IEEE Trans Image Process. 2022;31:3606-3617. doi: 10.1109/TIP.2022.3173163. Epub 2022 May 26.
Unsupervised person re-identification (Re-ID) aims to match pedestrian images from different camera views in an unsupervised setting. Existing methods for unsupervised person Re-ID are usually built upon the pseudo labels from clustering. However, the result of clustering depends heavily on the quality of the learned features, which are overwhelmingly dominated by colors in images. In this paper, we attempt to suppress the negative dominating influence of colors to learn more effective features for unsupervised person Re-ID. Specifically, we propose a Cluster-guided Asymmetric Contrastive Learning (CACL) approach for unsupervised person Re-ID, in which clustering result is leveraged to guide the feature learning in a properly designed asymmetric contrastive learning framework. In CACL, both instance-level and cluster-level contrastive learning are employed to help the siamese network learn discriminant features with respect to the clustering result within and between different data augmentation views, respectively. In addition, we also present a cluster refinement method, and validate that the cluster refinement step helps CACL significantly. Extensive experiments conducted on three benchmark datasets demonstrate the superior performance of our proposal.
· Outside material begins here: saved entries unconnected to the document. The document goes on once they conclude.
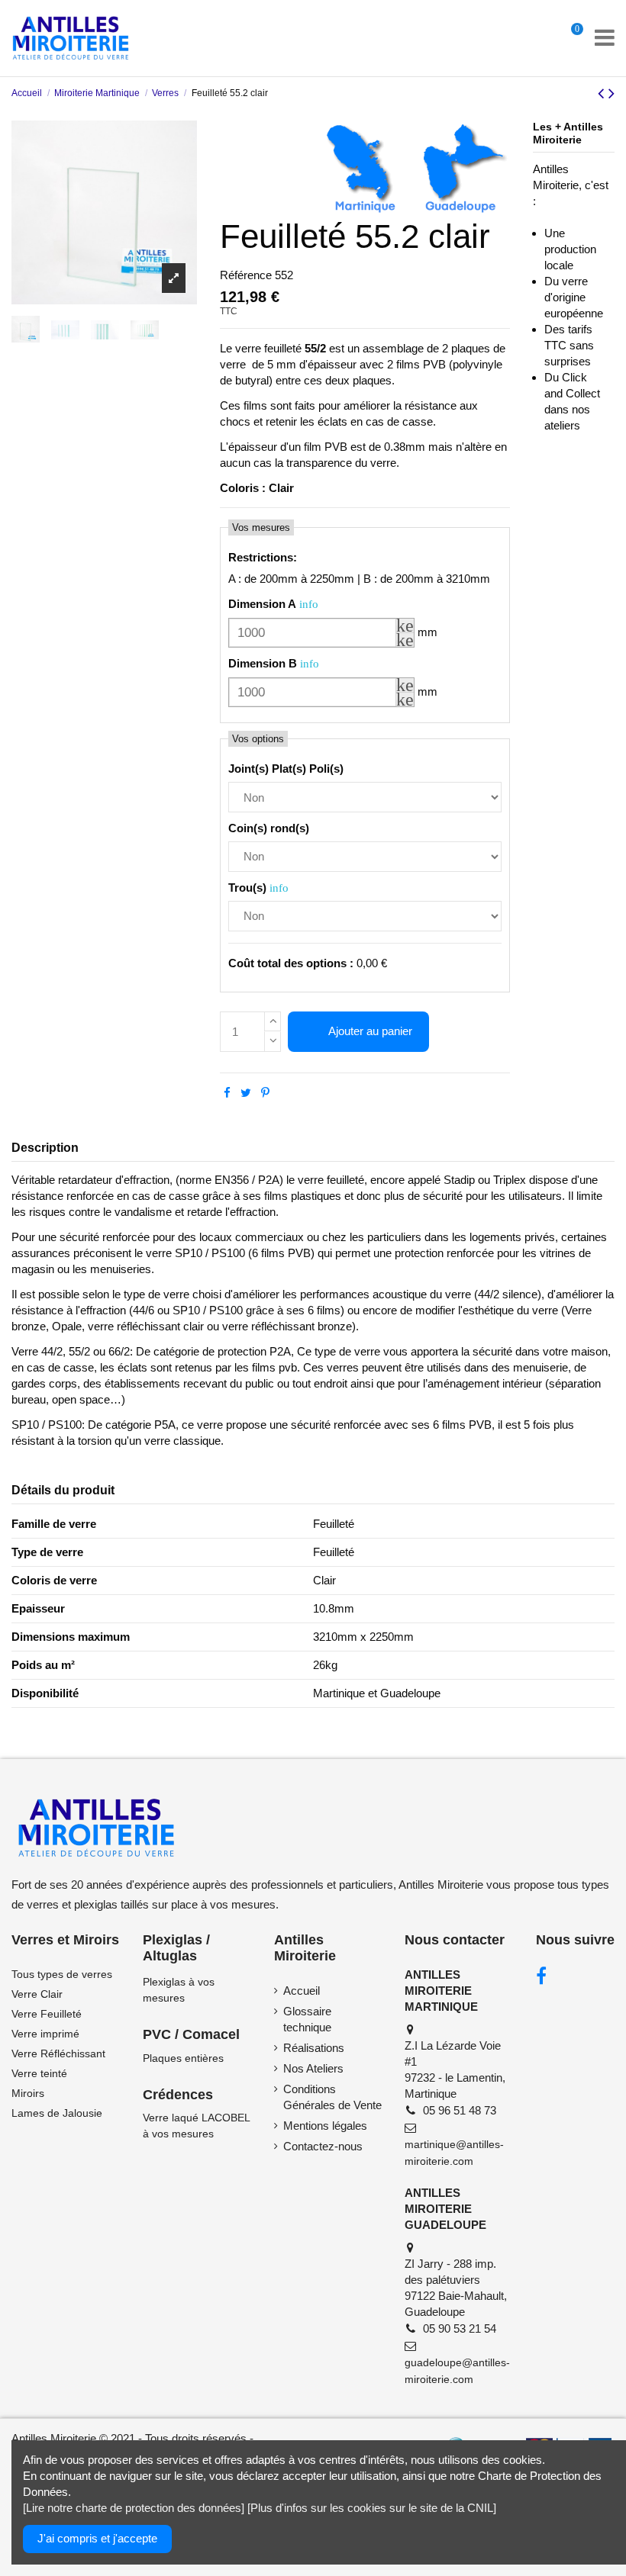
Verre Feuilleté (46, 2014)
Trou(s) (247, 887)
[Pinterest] (265, 1092)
无监督行人重识别(Re-ID)旨在在无监督的环境中匹配来自不同摄像机视角的行人图像。现有的无监督行人 Re-ID 方法通常基于聚类的伪标签构建。然而,聚类的结果严重依赖于学习特征的质量,而这些特征主要由图像中的颜色主导。在本文中,我们试图抑制颜色的负面影响,以学习更有效的无监督行人 Re-ID 特征。具体来说,我们提出了一种基于聚类引导的非对称对比学习(CACL)方法用于无监督行人 Re-ID,其中利用聚类结果在适当设计的非对称对比学习框架中指导特征学习。在 CACL 中,同时使用实例级和聚类级对比学习,分别帮助孪生网络在不同数据增强视图内和视图之间基于聚类结果学习具有鉴别力的特征。此外,我们还提出了一种聚类细化方法,并验证了聚类细化步骤有助于 CACL 显著提高性能。在三个基准数据集上进行的广泛实验证明了我们的方法的优越性。